**RAW RECORDS:**
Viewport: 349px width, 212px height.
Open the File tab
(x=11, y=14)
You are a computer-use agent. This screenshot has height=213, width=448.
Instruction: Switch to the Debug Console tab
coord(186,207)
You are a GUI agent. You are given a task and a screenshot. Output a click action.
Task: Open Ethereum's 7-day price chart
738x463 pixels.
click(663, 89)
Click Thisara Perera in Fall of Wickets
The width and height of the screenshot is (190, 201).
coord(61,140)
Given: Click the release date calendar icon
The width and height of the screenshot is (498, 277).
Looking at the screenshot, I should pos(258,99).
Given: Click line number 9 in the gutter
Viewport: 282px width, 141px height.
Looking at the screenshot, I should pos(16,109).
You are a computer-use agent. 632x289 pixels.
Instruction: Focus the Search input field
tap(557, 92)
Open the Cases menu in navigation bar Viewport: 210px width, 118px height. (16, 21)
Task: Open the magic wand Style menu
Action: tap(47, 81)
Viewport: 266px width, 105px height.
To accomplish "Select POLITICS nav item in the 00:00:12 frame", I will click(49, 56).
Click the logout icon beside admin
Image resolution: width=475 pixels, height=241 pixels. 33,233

**INSTRUCTIONS TO FOLLOW:**
Can you copy all of the records above line for line, without changing a single character?

**ANSWER FOR THIS EXERCISE:**
Viewport: 349px width, 212px height.
Open the File tab
(x=11, y=14)
You are a computer-use agent. This screenshot has height=213, width=448.
Instruction: Switch to the Debug Console tab
coord(186,207)
You are a GUI agent. You are given a task and a screenshot. Output a click action.
Task: Open Ethereum's 7-day price chart
738x463 pixels.
click(663, 89)
Click Thisara Perera in Fall of Wickets
The width and height of the screenshot is (190, 201).
coord(61,140)
Given: Click the release date calendar icon
The width and height of the screenshot is (498, 277).
Looking at the screenshot, I should pos(258,99).
Given: Click line number 9 in the gutter
Viewport: 282px width, 141px height.
Looking at the screenshot, I should pos(16,109).
You are a computer-use agent. 632x289 pixels.
Instruction: Focus the Search input field
tap(557, 92)
Open the Cases menu in navigation bar Viewport: 210px width, 118px height. (16, 21)
Task: Open the magic wand Style menu
Action: tap(47, 81)
Viewport: 266px width, 105px height.
To accomplish "Select POLITICS nav item in the 00:00:12 frame", I will click(49, 56).
Click the logout icon beside admin
Image resolution: width=475 pixels, height=241 pixels. 33,233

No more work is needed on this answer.